Também como ocorre nesse episódio, havia a preocupação da Força Pública manter - não só o seu efetivo formado nas suas hostes, sob sua doutrina - como preservar o seu patrimônio e, sendo possível, ampliá-lo com os imóveis e acervo pertencentes as demais corporações. A Guarda Civil, por exemplo, dispunha de uma exuberante sede na avenida Higienópolis; hospital na rua Albuquerque Lins; serviço de fundos na avenida Angélica; sede social e outras tantas unidades. Apenas a sede foi revertida para a Polícia Civil, depois de servir como Gabinete do Secretário da Segurança Pública.
Aos integrantes da Guarda Civil foi dado o direito de opção. Lembro que o prazo era exíguo e as informações eram contraditórias, sempre voltadas para confundir e dificultar a escolha do policial. Salvo alguns dirigentes, o seu alto comando infundia medo e anunciava tempos difíceis para quem optasse.
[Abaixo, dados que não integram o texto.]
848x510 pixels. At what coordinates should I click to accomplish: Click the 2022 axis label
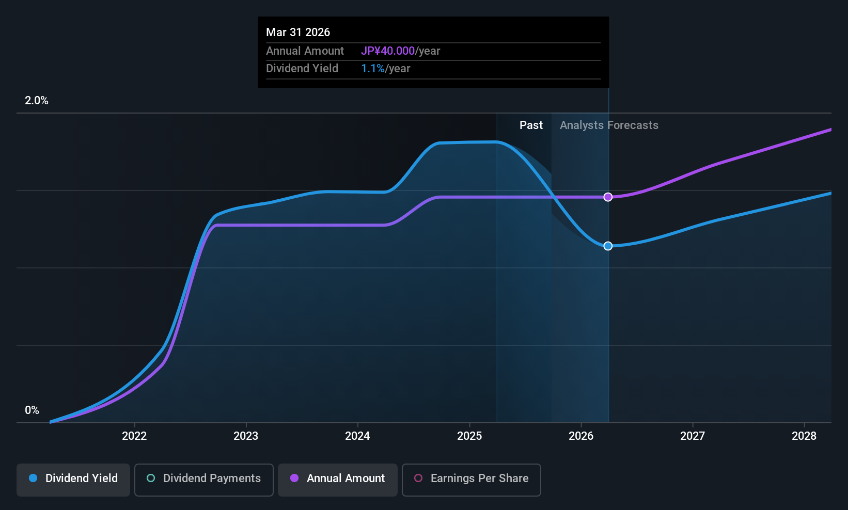134,436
Falavam em um quadro em extinção, onde não haveria preservação dos direitos e até mesmo os vencimentos seriam congelados.
O prazo se exauria e os guardas civis com responsabilidades familiares - como ocorre agora com os graduados da força aérea - vislumbravam dificuldades, no caso de optarem, não só de caráter financeiro, como também na área de assistência médica, odontológica e caixa beneficente. Não satisfeito, o então comandante da Guarda Civil - coincidentemente, um coronel da aeronáutica - deliberou que os pedidos (opção) seriam entregues a ele pessoalmente, em cerimônia a ser agendada.
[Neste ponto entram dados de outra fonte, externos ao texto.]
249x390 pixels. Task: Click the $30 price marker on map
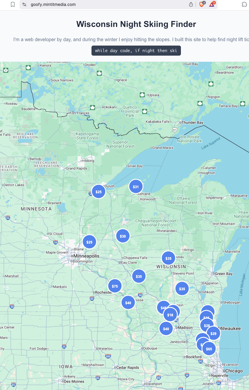click(x=123, y=236)
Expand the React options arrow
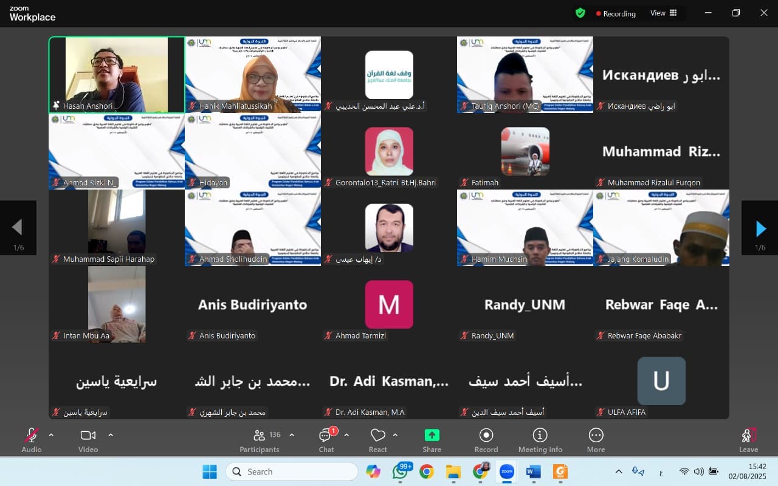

No estertor do prazo, sob a iminência de convulsão, a mesa receptora foi instalada. Já desprovidos de seus uniformes, adredemente recolhidos, os guardas civis-optantes, um-a-um foram sendo atendidos. Antes da formalização do pedido, mediante protocolo, ainda recebiam a advertência - na forma de um aconselhamento ou orientação - você sabe tem o que vai fazer, formalizando essa escolha?
Aqueles, ainda indecisos por questões familiares ou inseguros pela pressão sofrida, acabaram desistindo. Outros, como aconteceu com esse articulista, tomado por um átimo de lucidez ou outro sentimento qualquer, respondeu:-
- Ao integrar o quadro em extinção eu não saberia dizer o que vou fazer, mas caso não opte, não tenho dúvidas sobre o tratamento que vou receber na Polícia Militar!
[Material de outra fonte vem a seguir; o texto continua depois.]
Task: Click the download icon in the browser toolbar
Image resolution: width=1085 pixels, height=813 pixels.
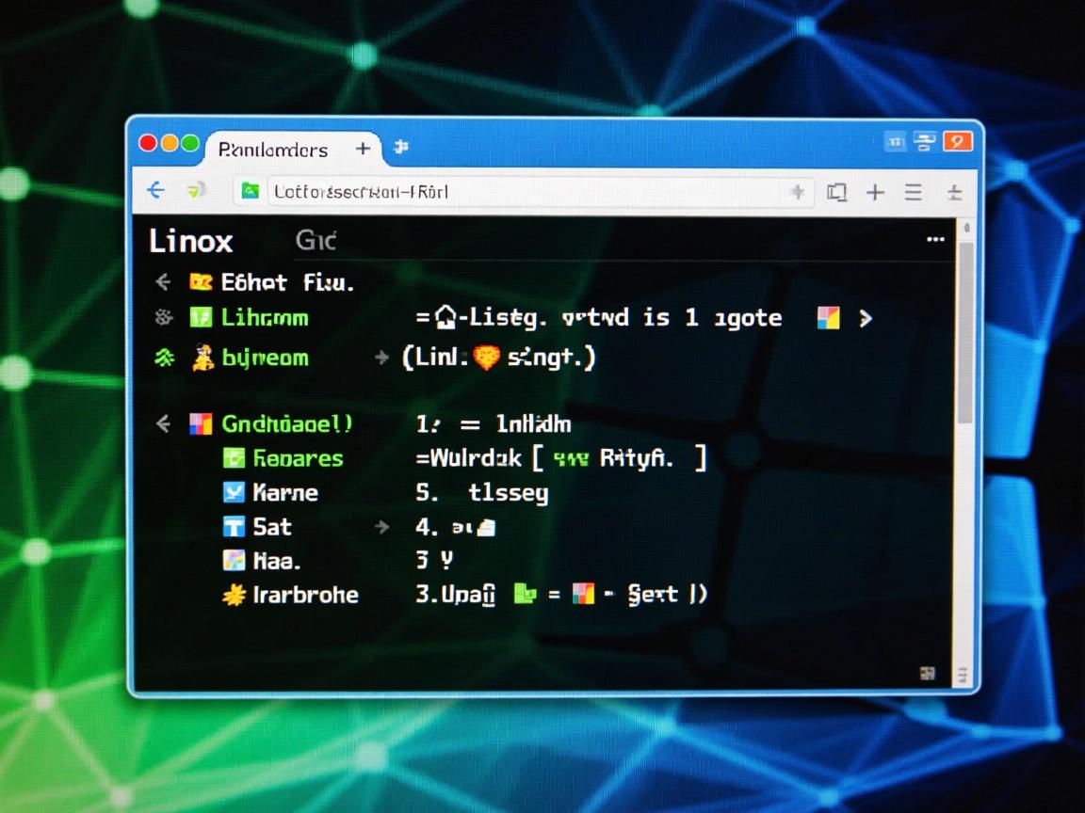Action: tap(955, 192)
Os tempos que se seguiram foram realmente difíceis. Os nossos salários permaneceram congelados. Perdemos o direito de assistência médica e odontológica, dificuldade estendida aos nossos familiares. Já não podíamos nem mesmo abastecer nossas casas no armazém e farmácia da Caixa Beneficente da Guarda Civil, diante da intervenção da Polícia Militar.
Felizmente, a Polícia Civil, movida por interesse em nossa mão de obra - na época o número de distritos policiais havia dobrado e não existiam policiais para ocupá-los - e em algum patrimônio da extinta Guarda Civil, nos acolheu e permitiu que nos tornássemos escrivães-optantes, investigadores-optantes, operadores-optantes, possibilitando assim a seqüência da nossa carreira policial. A equiparação salarial apenas foi obtida anos depois, via Poder Judiciário.
Ainda assim, o número de optantes ficou em torno de 1.112 guardas civis - poucos graduados. Briosos e valentes que, com o gesto da opção, preservaram os valores civilistas, calcado na liberdade de pensar e de agir através da iniciativa e criatividade individual, sempre estimuladas na busca do melhor resultado e do desenvolvimento pleno do ser humano.